19th Aug 06 Saturday
Went to the Farmers Market (10-12 Saturdays in the car park across from the AIB). It had a wonderful atmosphere and enough irresistible produce to send me scurrying to the bank machine after pledging myself at several stalls. I bought half a round of smoked Gubeen cheese (it may well take me the month to eat it but it wont be a chore!), chorizo also from Gubeen, a loaf or organic brown soda bead (something I yearn for when away from these shores) a tub of chicken liver pate from ‘On The Wild Side’ which knocks the socks off anything from the supermarket, a bar of delicious Belgian chocolate from a couple who bring it over from Belgium themselves and two necklaces one with semi precious stones and one beaded from a lady who makes them herself. Also had a chat with a gentleman who makes record breaking vegetables www.alaskagiant.com (size wise) but he spoke about the fact that although the vegetables were of an unusually large size they were also of a very good quality nutritionally. He showed me an instrument that checks nutrients that he uses to make sure of this. He has managed to grown such stunning veg through use of a special fertilizing mixture. However he explained that this isn’t something it wants to keep secret but he wants to spread the word to improve crop quality and make for happier gazing animals (cows would only need to eat half the grass for example if it was of a higher quality). I love this market attitude of the people involved in it like John Evans that it is all about quality produce. I wish I lived near it all the time!

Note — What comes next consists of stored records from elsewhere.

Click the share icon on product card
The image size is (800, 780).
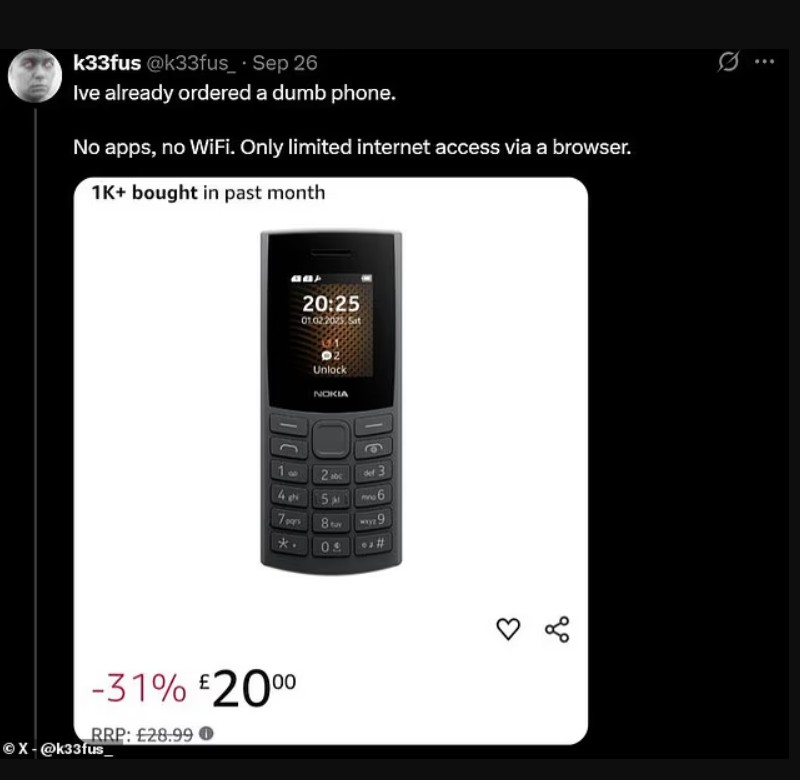tap(557, 629)
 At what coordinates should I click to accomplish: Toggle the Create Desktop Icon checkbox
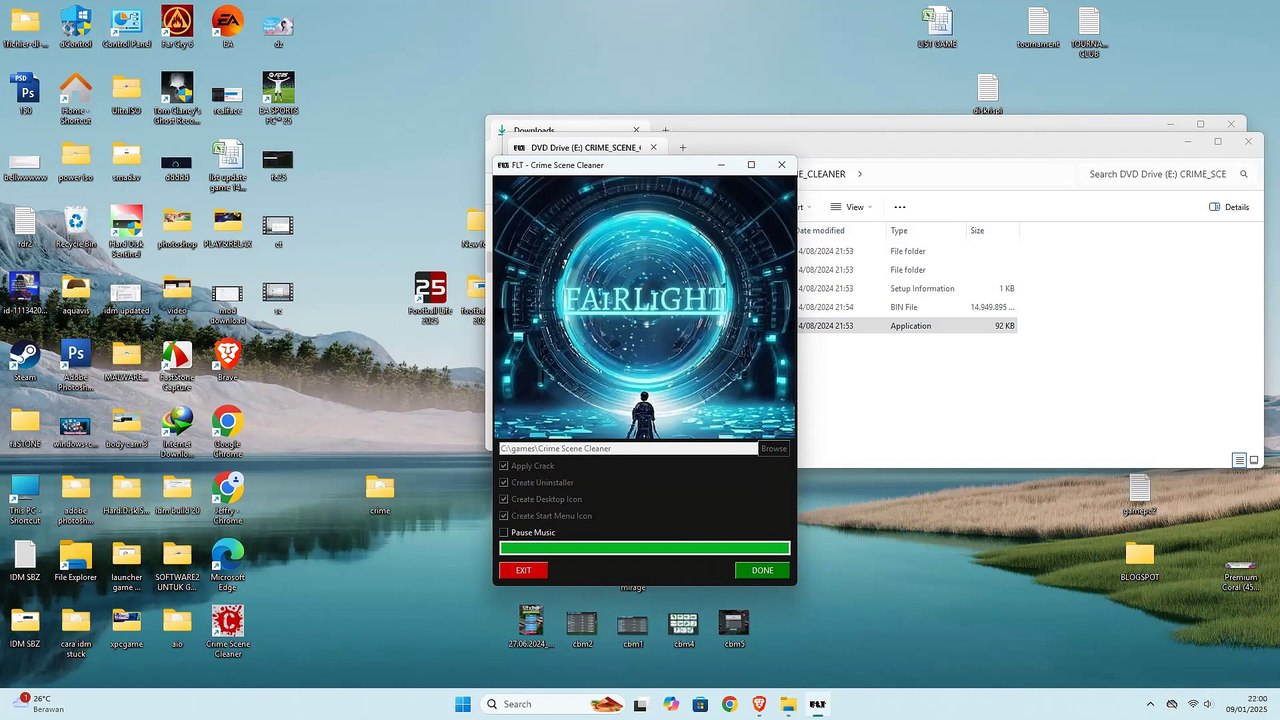point(504,499)
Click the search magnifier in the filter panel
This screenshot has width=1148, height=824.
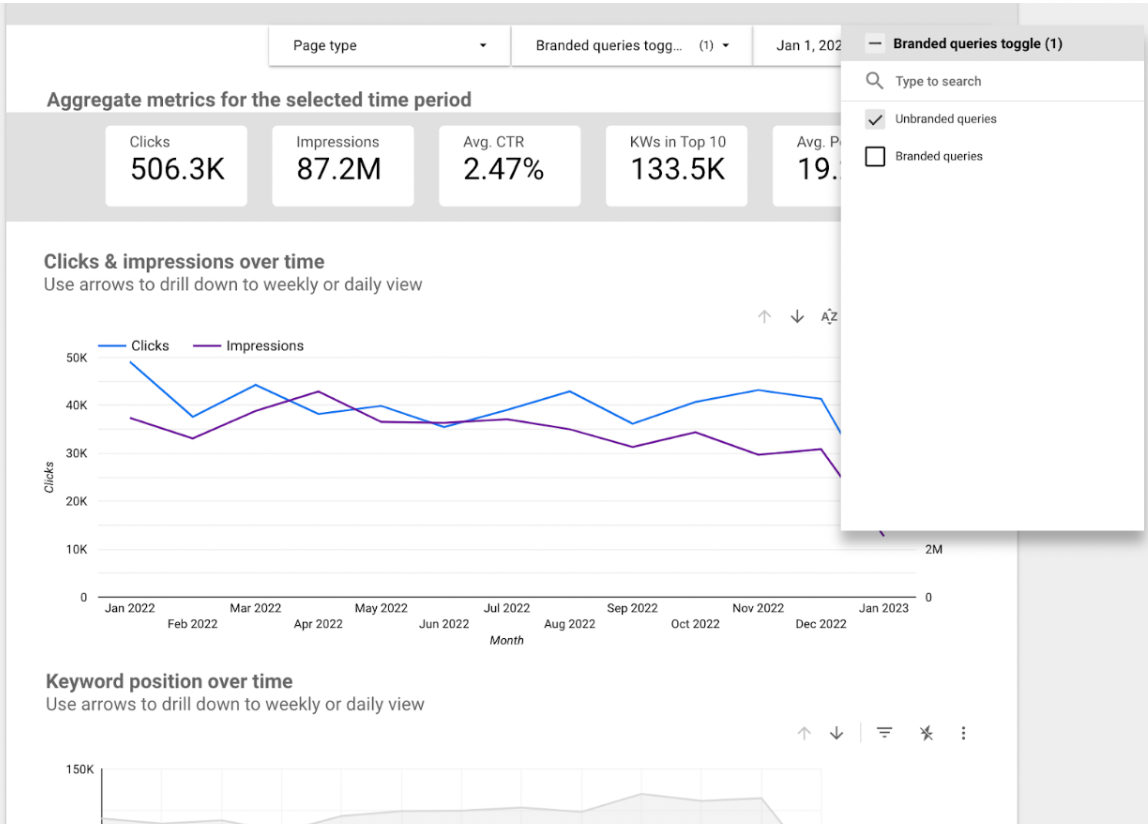[874, 81]
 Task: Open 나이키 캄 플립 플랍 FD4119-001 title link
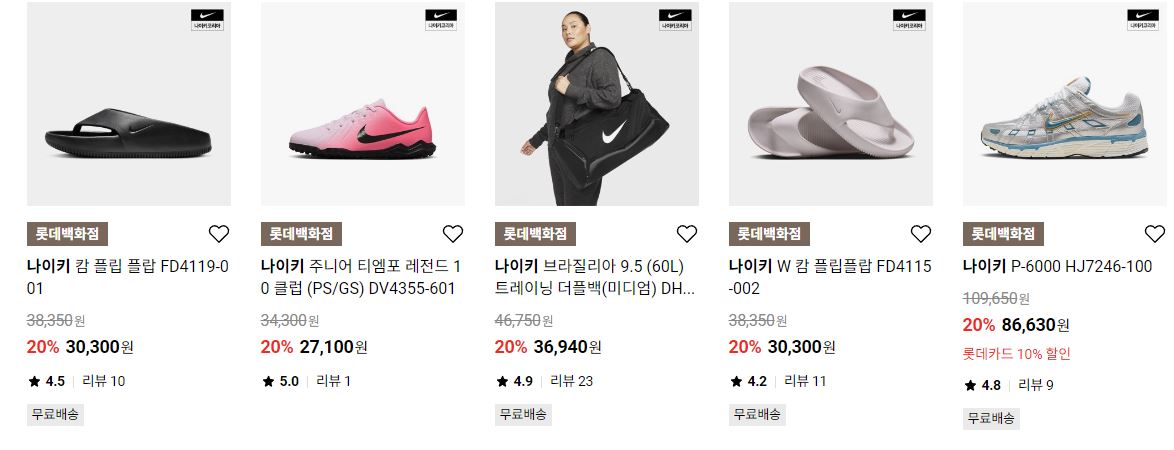pos(128,277)
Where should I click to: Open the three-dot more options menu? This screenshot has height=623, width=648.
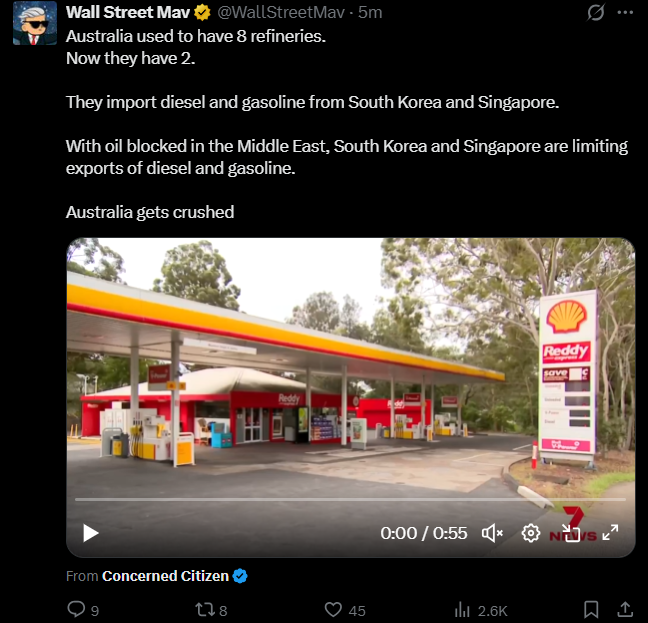[x=625, y=12]
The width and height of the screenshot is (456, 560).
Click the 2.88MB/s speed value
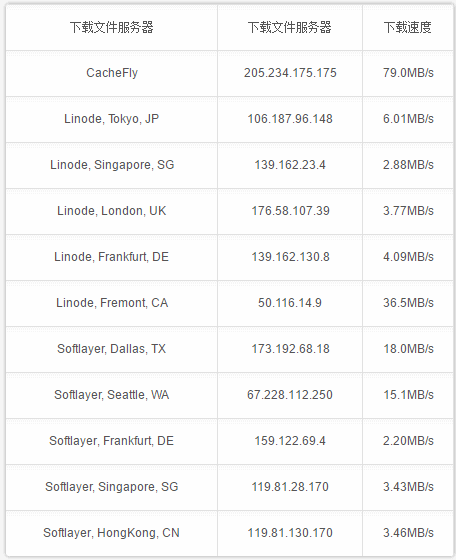tap(408, 165)
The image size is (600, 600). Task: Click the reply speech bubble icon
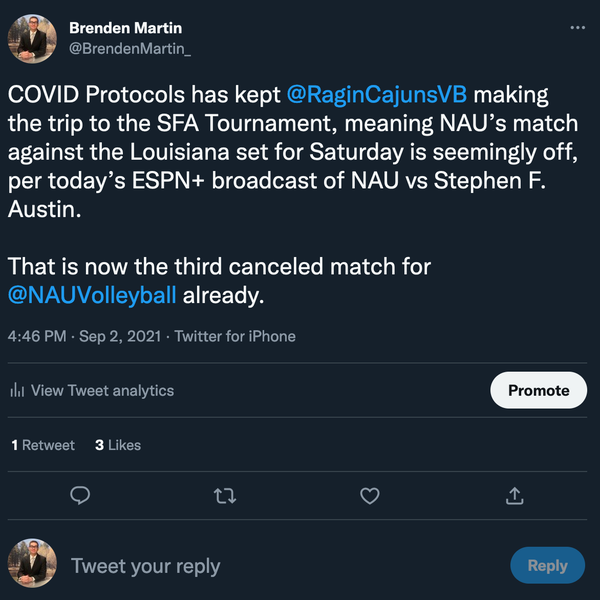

Got my photograph taken for the Southern Star newspaper and joined the Library (€2.50 for the year).
Went to the Cinemobile wwww.cinemobile.net, which was visiting Skibbereen for the weekend. They normally visit twice a year but haven’t actually been here for three years! I saw ‘The Wind that Shakes the Barley’ by Ken Loach. Yes it was in essence sitting in the back of a lorry watching a film but you wouldn’t know it once the lights go down. I imagine from the crowd there that some of them were there for the experience of having a mobile cinema in town rather than the film. I hope they make it a more regular event.

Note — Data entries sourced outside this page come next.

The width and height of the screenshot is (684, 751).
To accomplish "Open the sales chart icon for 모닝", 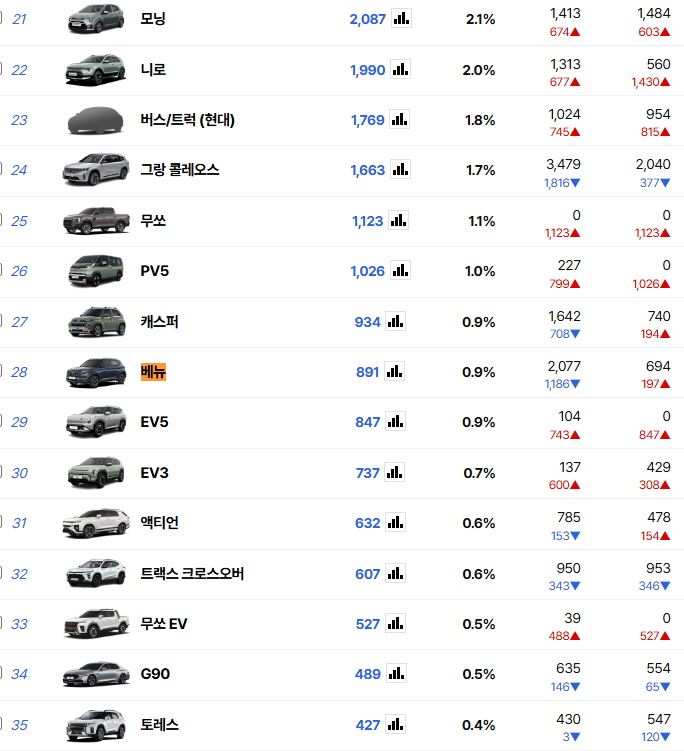I will point(400,19).
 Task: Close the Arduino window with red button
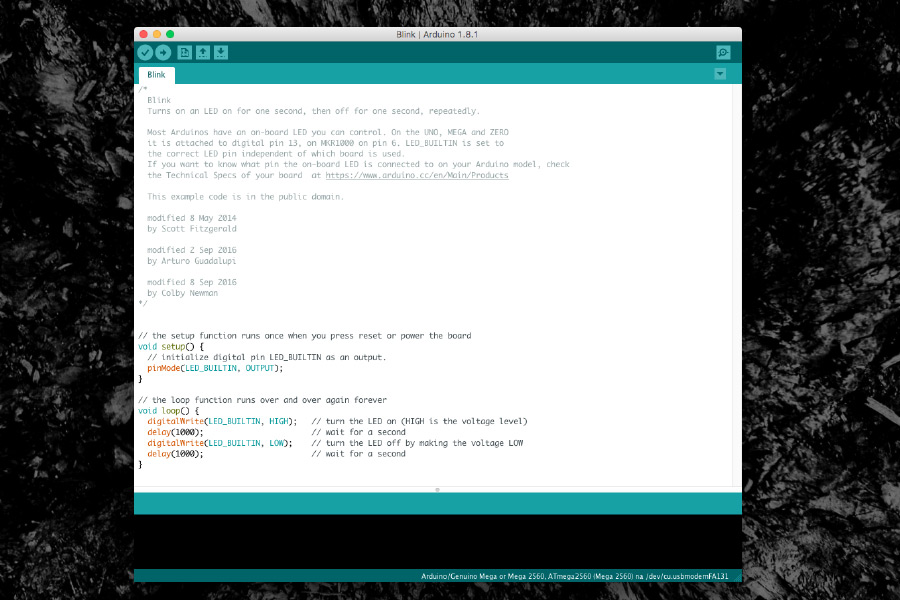pyautogui.click(x=143, y=34)
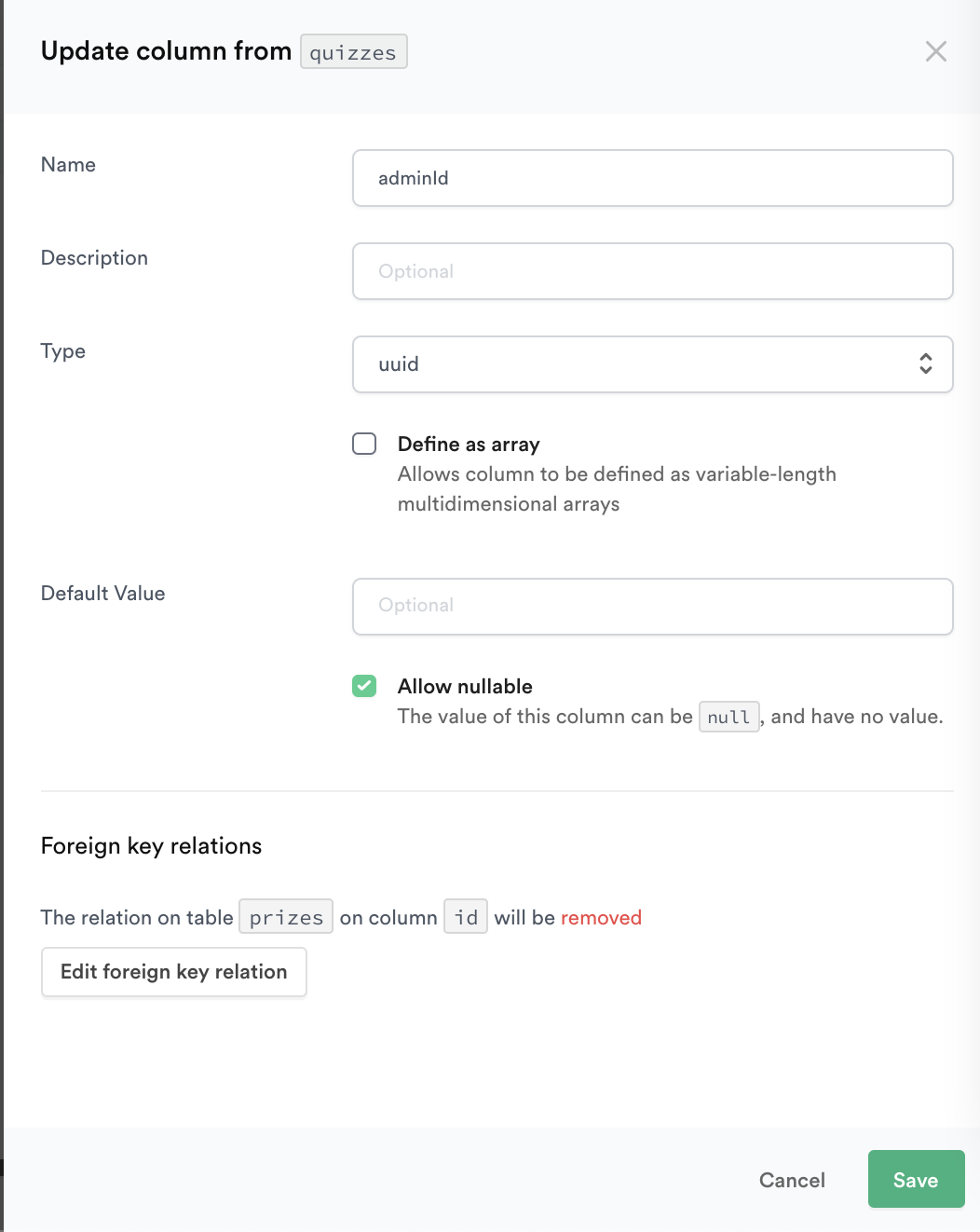
Task: Open the Type dropdown chevron icon
Action: pyautogui.click(x=925, y=364)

Trad session in the Corner Bar (Bridge St, 028 21522). We (lynn Harris and I) arrived around 8.30 to an empty bar and after an hour when only one other person came in we were wondering if there was going to be a session however at 10 o’clock the musician’s arrived with a crowd in tow. After watching earlier a film that portrays an aspect of the Irish struggles in 1920, it was even more moving to listen to the ballads played and sung. The crowd stayed jammed shoulder to shoulder at one end of the bar next to the musicians while the rest of the bar stood empty, it was all about being close to the action.